Od dwóch lat coraz częściej się zdarzało, że właściciele prywatnych domów, w których obowiązują czynsze regulowane, wypowiadali je lokatorom i domagali się wyższych opłat. Hasło do podwyżek dał wyrok gdańskiego Ośrodka Zamiejscowego NSA z 11 grudnia 1997 r., stwierdzający, że Rada Miasta Gdyni nie miała prawa ustalać stawek czynszu w domach prywatnych właścicieli. Według gdańskiego NSA ustawa o najmie lokali narzuca tej grupie właścicieli tylko górną granicę czynszów: stawki płacone przez lokatorów z administracyjnym przydziałem nie mogą przekraczać 3 proc. wartości odtworzeniowej mieszkań rocznie (wartość ta odpowiada przeciętnym kosztom budowy mieszkania w województwie).
Gdański wyrok uruchomił lawinę podwyżek obejmującą stopniowo coraz więcej miast (m.in. Warszawę, Kraków, Łódź, Lublin). Na ogół były to podwyżki trzykrotne, średnia stawka czynszu regulowanego odpowiada bowiem jednemu procentowi kosztów odtworzenia i wynosi ok. 2 zł za metr mieszkania.
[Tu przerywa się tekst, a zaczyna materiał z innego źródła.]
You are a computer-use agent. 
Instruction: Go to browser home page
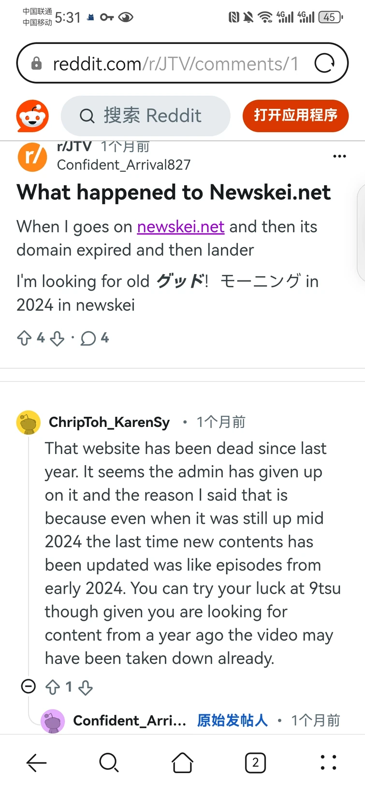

Fala podwyżek nasiliła się zwłaszcza po wyroku Trybunału Konstytucyjnego z 12 stycznia br., uznającym za niezgodne z konstytucją utrzymywanie czynszów regulowanych w prywatnych domach do końca 2004 r. (art. 56 ust. 2 ustawy o najmie lokali). Trybunał dał parlamentowi 18 miesięcy na usunięcie tego przepisu, co oznacza, że czynsze regulowane przestaną obowiązywać w prywatnych kamienicach 11 lipca 2001 r. Nie ma już jednak wątpliwości, że do tego czasu będą to takie same stawki, jak w domach komunalnych. Sąd Najwyższy uchylił 29 marca br. wyrok gdańskiego NSA i wprowadzone przez właścicieli podwyżki okazały się bezprawne.
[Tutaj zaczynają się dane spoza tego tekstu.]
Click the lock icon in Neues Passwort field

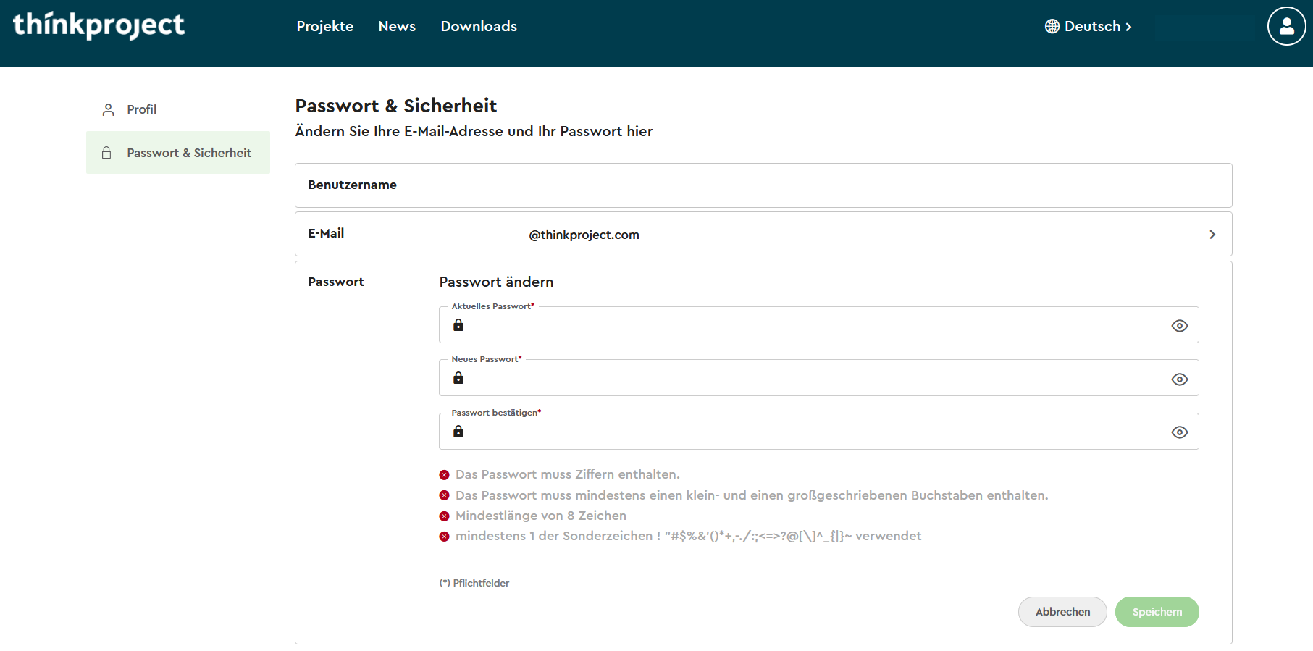458,378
Helena Perlicka, przewodnicząca Ogólnopolskiego Stowarzyszenia Właścicieli Nieruchomości z siedzibą w Gdyni (której cały ten spór o czynsze rozpoczęło), uważa, że radość lokatorów z wyroku Sądu Najwyższego może trwać krótko: nieremontowane od lat domy po prostu się zawalą.